— Text provided —

"""

That is a list of everything that I consumed today. Today was typical for a weekday. My calorie intake does vary. Sometimes I go out to lunch. Sometimes I eat a very light dinner. On weekends my eating is all over the board.
My calorie intake for the last month is all over the board. I knew that I had good days and bad days, but the chart looks like chaos.
The average was 1988 calories per day. That’s not too bad, but I’m shooting for lower than that.
I rode to work to back on the recumbent yesterday. The ride in was great. The ride home just seemed harder. Part of it may have been the heat.
By the time I got back to Charlestown I was extremely hungry, and I was too tired to cook. I stopped at Domino’s at grabbed a pizza. I strapped it to my rear-rack and went home.
I only intended to eat half of it. It was only a 12″ medium. It was gone within ten minutes of getting home. I looked up the calorie content on calorieking, and found that it was 2000 calories. So I ate 3320 calories yesterday.
I rode my bike to work again today, determined to burn some of those calories. I’m planning on riding the rest of this week, plus a group ride tomorrow night.

"""

— Given material —

"""

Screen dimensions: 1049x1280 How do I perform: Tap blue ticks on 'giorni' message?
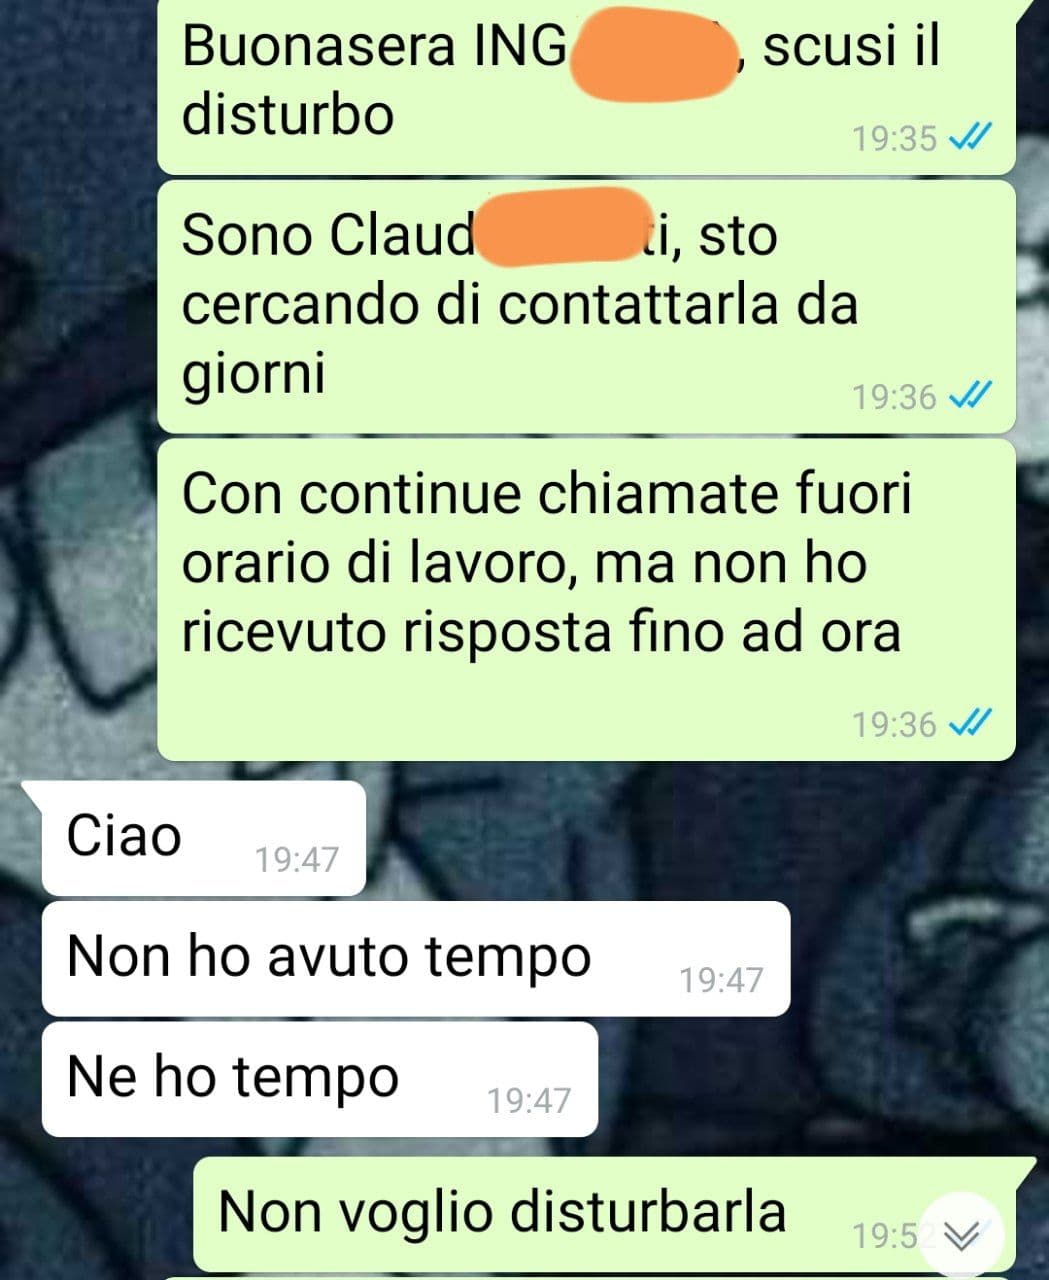968,397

"""

— Request —
Write the next part of the post about counting calories and commuting by bike, starting after its final sentence.

— Task result —
Due to tomorrow being a holiday, this was a four-day work-week. I only biked to work on one of those days. I had intended to bike all four days. There were various reasons for not biking, none of them very good.
On the other hand, I have been tracking my calories, and controlling my eating. I had been eating too much, especially carbohydrates, and I had not lost weight.
On June 30 my weight was down over 4 lbs to 260.2. I assumed this was just a fluctuation, but it has continued. My weight today is 256.2. This is the lowest weight I’ve been at since starting this. My last “big” weight loss was April 30, and I’m 3.2 lbs less than that.
I feel good that this is partly due to just the calorie tracking (averaged 1826 calories per day since June 30), and partially a fluctuation. The bike had little to do with it, because I’ve barely ridden it since Monday. I will be back on it this weekend, and commuting next week.
This is my life right now:
- Counting calories
- Counting every penny spent
- Counting pounds lost
- Counting miles ridden
I’m counting calories again, because my eating habits got out of control. It is enlightening to see how much you really eat. It’s also helpful to know that if you eat it, you’ve got to count it, no cheating. I ate 1685 calories yesterday, and 1595 today.
I’m counting money spent, everything, even small cash purchases. Like my eating, my spending is a little out of control. Forcing myself to see where it all goes should help. I just started this today. I won’t be putting numbers about this on the blog though.
The daily weigh-in needs to be daily. I’m trying to get back to doing that everyday again. I was pleasantly surprised with my weight tonight. I weighed in at 256.8 lbs. That is the lowest since I started. I realize it’s just a fluctuation, but I’m going to do my best to keep it there, or below.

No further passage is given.